== Your assignment ==
Each line of the data below that holds the word "width" is to be reported in full.

(Exercise data)

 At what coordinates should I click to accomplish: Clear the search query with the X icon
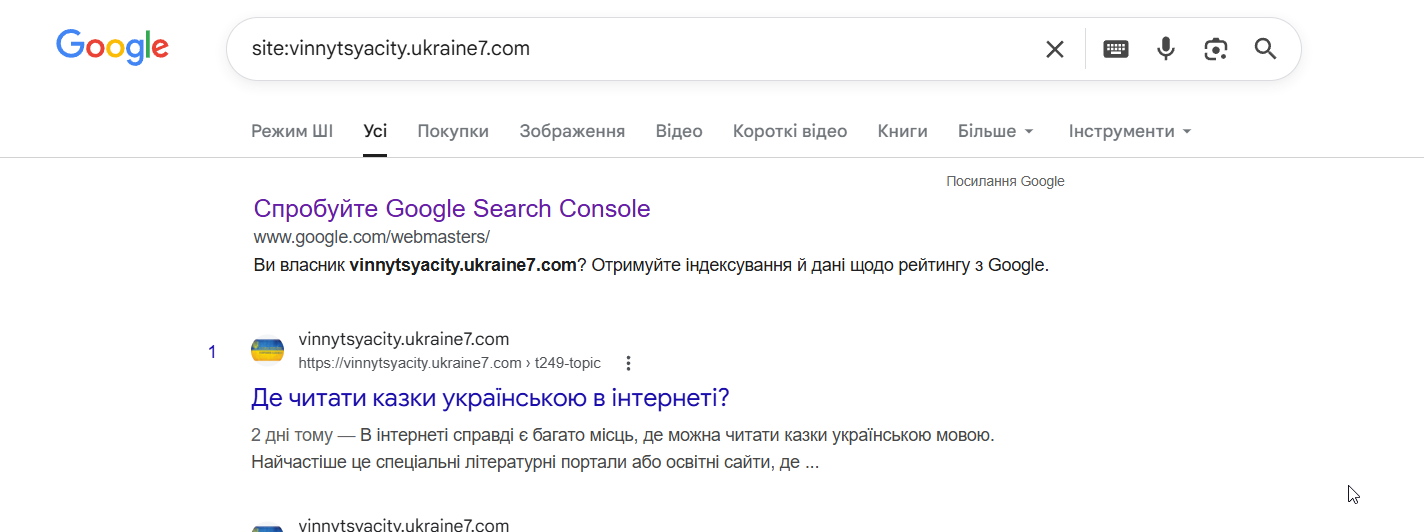click(1054, 49)
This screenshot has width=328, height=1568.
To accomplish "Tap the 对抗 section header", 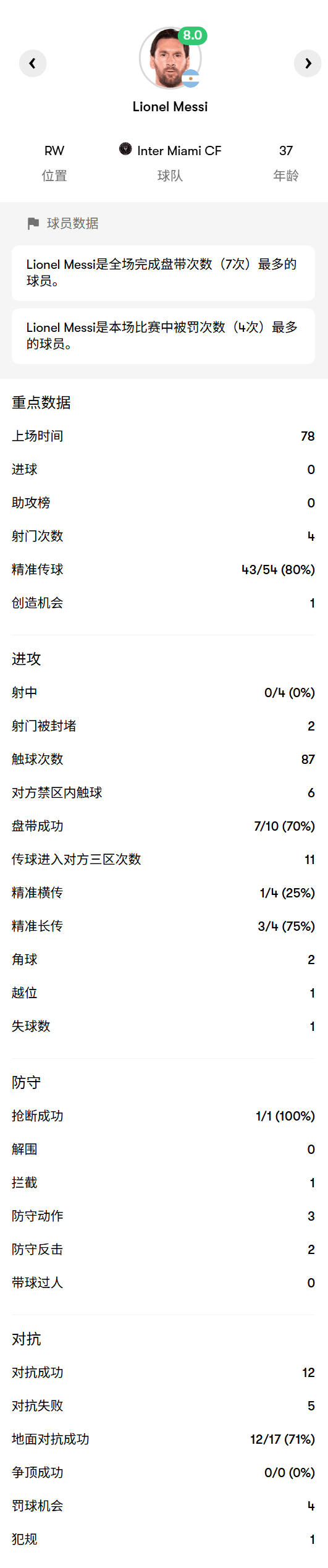I will click(27, 1339).
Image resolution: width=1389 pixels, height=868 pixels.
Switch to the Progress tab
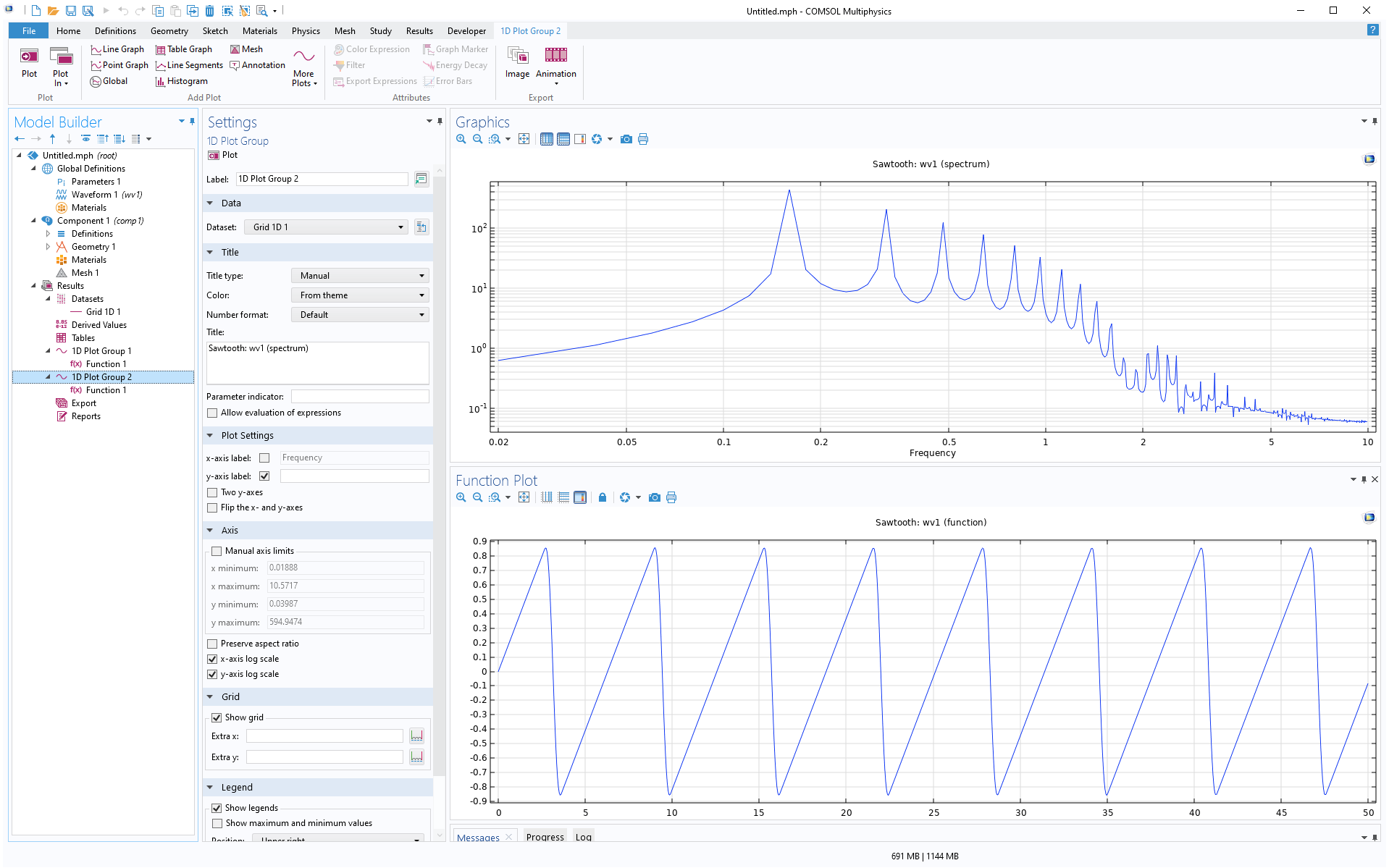[545, 837]
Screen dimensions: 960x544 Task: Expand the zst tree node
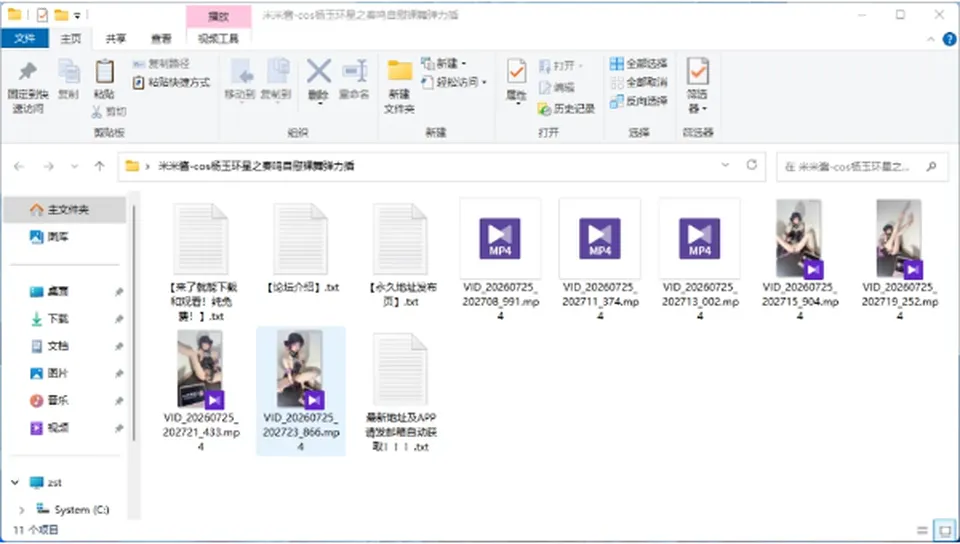coord(15,482)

(End Exercise data)

== Response to this exercise ==
This screenshot has width=328, height=1568.
Image resolution: width=1389 pixels, height=868 pixels.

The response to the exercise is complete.